Ruby works at the front desk. She enjoys working at Physical Therapy Milwaukee. She feels like there is a strong sense of community among all the businesses. They know each other. They help each other out. South 27th Street is no different from any residential neighborhood. Everyone is close to each other. Plus, just as neighborhoods have community organizations, many of the businesses here are all part of the same communal group too.

“Just the fact that a lot of the businesses that are here are like either family-owned or have just been around so many years that people are very familiar with the area," Ruby said.

Beyond the physical services they offer, she is happy to be part of a bilingual business that can help people who sometimes aren't able to receive the care they need due to language barriers.

“There’s a lot of things that sometimes patients don’t understand, and having someone who speaks your own language, and is able to explain things to you is always a plus," she said.

S. 27th Street
A view of Historic Highway 41 near the corner of S. 27th Street and Howard Avenue.

South 27th Street is located on Milwaukee's southside and has a large Latino population which makes services like these so important. It's a similar philosophy to that of Monterrey Market. While both businesses can be visited by anyone, there is an emphasis on the Latino population. In fact, Physical Therapy has made it a point to open locations in Spanish-speaking areas.

"(Dr. Sylvestra Ramirez) wanted to be at a location where it's accessible to all patients. We currently just opened a second location at South Cesar Chavez," Ruby said.

After our tour of the Physical Therapy Milwaukee office, we hopped in Roberto's car and drove a mile down Historic Highway 41 to his friend's business Bigg Putts.

Jeff Majdoch & Big Putts

Bigg Putts is a miniature golf course and arcade. On the front of the building is a joke and nod to the song 'Baby Got Back' from Sir Mix-A-Lot. It reads 'I like Bigg Putts and I cannot lie'.

I like big putts
The front of the Big Putts, a miniature golf course and arcade.

Big Putts has been around since 2004 and is owned by brothers Jeff and John Majdoch. It has also experimented with offering laser tag and go-karts. These brothers are also the owners of the Halloween store by the State Fairgrounds. It's the giant Jack-o-lantern you can see from the highway.

Jeff said that his favorite part of the neighborhood is how diverse it is.

"People of every color, every race, every religion, and everyone gets along. It's kind of the best of every world right smack in the middle of Milwaukee," he said.

Jeff Majdoch
Jeff Majdoch is the co-owner of Bigg Putts with his brother.

While Jeff doesn't live in Milwaukee, he did say that South 27th Street is the best street in Milwaukee. He knows his neighbors like Roberto and he has tons of returning customers that are part of the Big Putts family.

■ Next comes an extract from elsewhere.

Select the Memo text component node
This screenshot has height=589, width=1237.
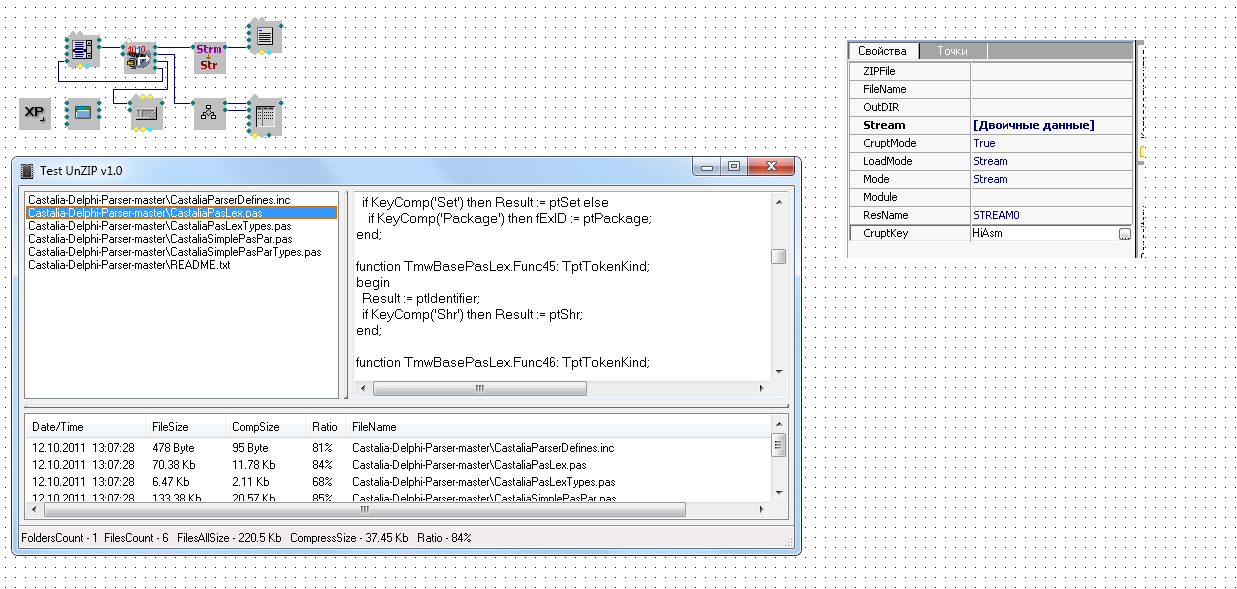coord(264,37)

"Having worked all over the city, this is the area that I call home."

Big Putts didn't just make a random decision with their mini golf course. They went with a 'wheel theme'. They have tons of vintage car parts and street signs that pay homage to Historic Highway 41. They also have skateboards and ramps that are a nod to the 'The Turf' skatepark that used to be nearby.

Bigg Putts
A look at the 18-hole mini golf course at Bigg Putts on S. 27th Street.

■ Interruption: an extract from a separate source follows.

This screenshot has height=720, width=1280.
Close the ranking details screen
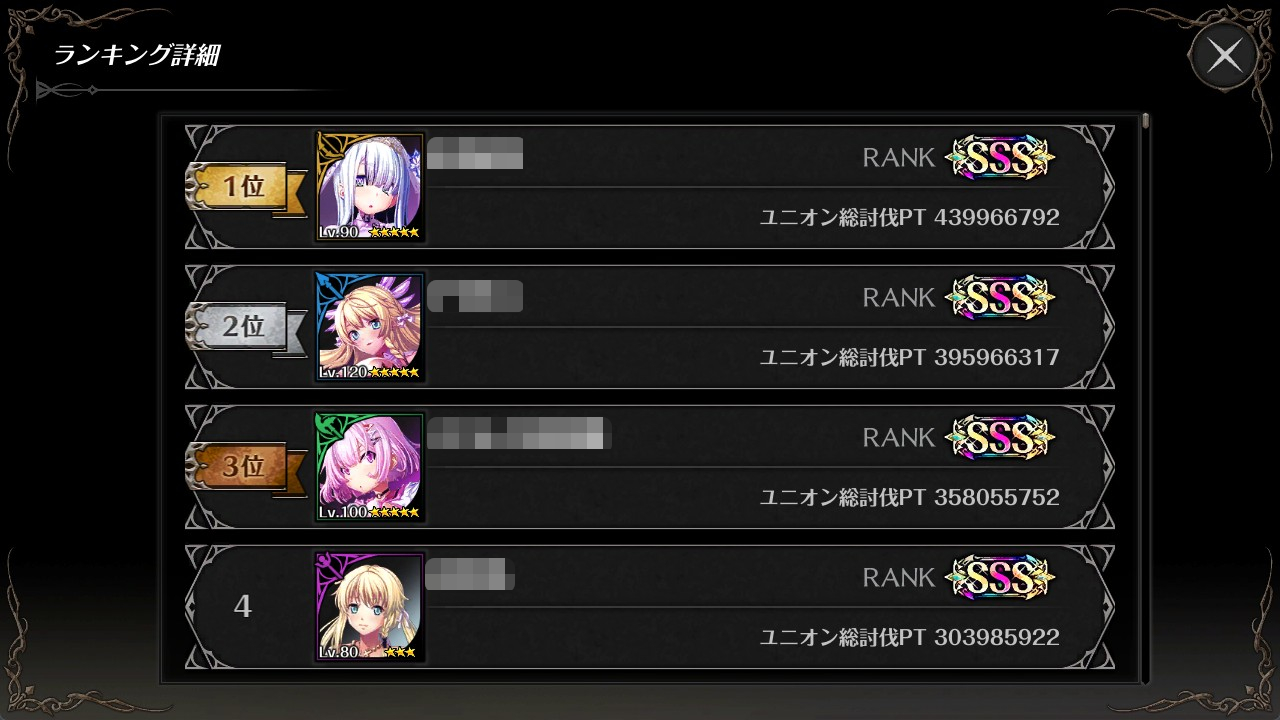[1224, 56]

"We kind of tie everything - 27th street and the Southside - into our funny little world here."

After a few holes of mini golf and trying out some of the arcade games, it was time to head back to Monterrey Market to wrap up the tour of South 27th Street.

One Last Question

All My Block stories end in the same way. We return to the place we started, and I give the last word of the series to the tour guide. In this case, that was Roberto.

Before that, you can be part of the My Block series by reaching out to James Groh at or calling/texting him at (414) 254-8145. You can submit your neighborhood, yourself, or a neighbor for a feature.

"Is there anything else you’d like to say about your neighborhood?" I asked.

"I think what has really created this neighborhood, this community, is the fact that we are ultimately all united in one way or another," Roberto said.